TUCKED WITHIN a wide-ranging piece of legislation aimed at reforming and strengthening regulatory oversight of government-sponsored housing finance agencies Fannie Mae and Freddie Mac is a timely and welcome requirement that would force the two mortgage giants to set aside 5 percent of their after-tax profits for affordable housing.

The proposed legislation in the U.S. House of Representatives has cleared a key committee with wide bipartisan support. It could pump as much as $3 billion over the next five years into the production, preservation and rehabilitation of affordable rental housing and toward assisting first-time homebuyers.

Some Republican lawmakers opposed to the set-aside dismiss it as a "slush fund" for the housing industry. A Senate version of the legislation scheduled to be debated today excludes the fund outright. Senate Democrats have indicated they will oppose the measure sponsored by Alabama Republican Richard C. Shelby. Maryland Sen.

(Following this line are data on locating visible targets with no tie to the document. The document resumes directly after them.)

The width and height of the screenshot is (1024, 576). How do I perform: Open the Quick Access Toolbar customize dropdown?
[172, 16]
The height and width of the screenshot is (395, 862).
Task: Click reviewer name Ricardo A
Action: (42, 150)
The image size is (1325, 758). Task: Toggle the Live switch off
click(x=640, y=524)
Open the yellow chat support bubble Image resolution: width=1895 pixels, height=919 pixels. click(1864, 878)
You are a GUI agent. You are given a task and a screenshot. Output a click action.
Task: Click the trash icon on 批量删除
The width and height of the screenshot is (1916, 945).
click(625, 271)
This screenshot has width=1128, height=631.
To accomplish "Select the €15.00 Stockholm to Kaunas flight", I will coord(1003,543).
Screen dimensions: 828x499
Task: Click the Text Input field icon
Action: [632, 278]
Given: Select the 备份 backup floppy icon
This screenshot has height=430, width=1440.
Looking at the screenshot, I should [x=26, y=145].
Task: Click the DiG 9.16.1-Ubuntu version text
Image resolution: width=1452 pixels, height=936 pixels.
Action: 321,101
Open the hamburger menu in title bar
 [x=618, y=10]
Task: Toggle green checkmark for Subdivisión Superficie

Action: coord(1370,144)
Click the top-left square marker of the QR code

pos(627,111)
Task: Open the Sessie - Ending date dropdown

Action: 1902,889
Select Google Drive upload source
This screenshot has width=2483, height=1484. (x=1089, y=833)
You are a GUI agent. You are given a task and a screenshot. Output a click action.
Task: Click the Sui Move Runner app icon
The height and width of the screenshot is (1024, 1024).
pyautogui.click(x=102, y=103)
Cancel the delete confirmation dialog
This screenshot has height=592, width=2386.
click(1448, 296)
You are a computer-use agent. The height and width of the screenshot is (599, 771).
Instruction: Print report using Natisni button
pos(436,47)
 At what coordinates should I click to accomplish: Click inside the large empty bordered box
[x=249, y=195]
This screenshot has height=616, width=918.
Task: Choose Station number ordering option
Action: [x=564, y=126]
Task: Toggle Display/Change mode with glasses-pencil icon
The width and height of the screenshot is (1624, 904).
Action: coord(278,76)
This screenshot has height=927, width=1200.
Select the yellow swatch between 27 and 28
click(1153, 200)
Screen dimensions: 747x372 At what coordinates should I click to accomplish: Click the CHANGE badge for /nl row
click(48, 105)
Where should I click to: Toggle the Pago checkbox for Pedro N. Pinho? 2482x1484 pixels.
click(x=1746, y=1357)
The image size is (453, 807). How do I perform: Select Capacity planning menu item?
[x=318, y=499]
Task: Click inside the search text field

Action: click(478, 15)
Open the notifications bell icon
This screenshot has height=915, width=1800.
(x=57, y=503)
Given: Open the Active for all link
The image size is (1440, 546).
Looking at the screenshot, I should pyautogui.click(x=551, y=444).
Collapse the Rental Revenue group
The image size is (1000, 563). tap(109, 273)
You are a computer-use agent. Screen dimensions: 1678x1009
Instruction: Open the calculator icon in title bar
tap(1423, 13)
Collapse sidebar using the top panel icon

Paul S. Sarbanes' office said he will introduce a substitute version that includes the fund.

The fund would favor projects that benefit families with very low incomes and would pay for the building or rehabilitating of about 4,000 housing units a year. It would help poor and working-class people who have seen decent and affordable housing move increasingly beyond their reach.

Given the increasing rates of homelessness in this country and that about a third of Americans are spending 30 percent or more of their income on housing, the housing fund would be a good step toward meeting the needs of people with severe housing cost burdens. The private housing market clearly is not meeting this need.

The fund would not require annual appropriations from the federal government, nor would it burden taxpayers.

The Bush administration, which touts its efforts to expand homeownership, should be backing the measure. Instead, it seems swayed by arguments that the housing fund distracts from the legislation's larger reform goals. But there is no reason why the legislation cannot both reform and assist.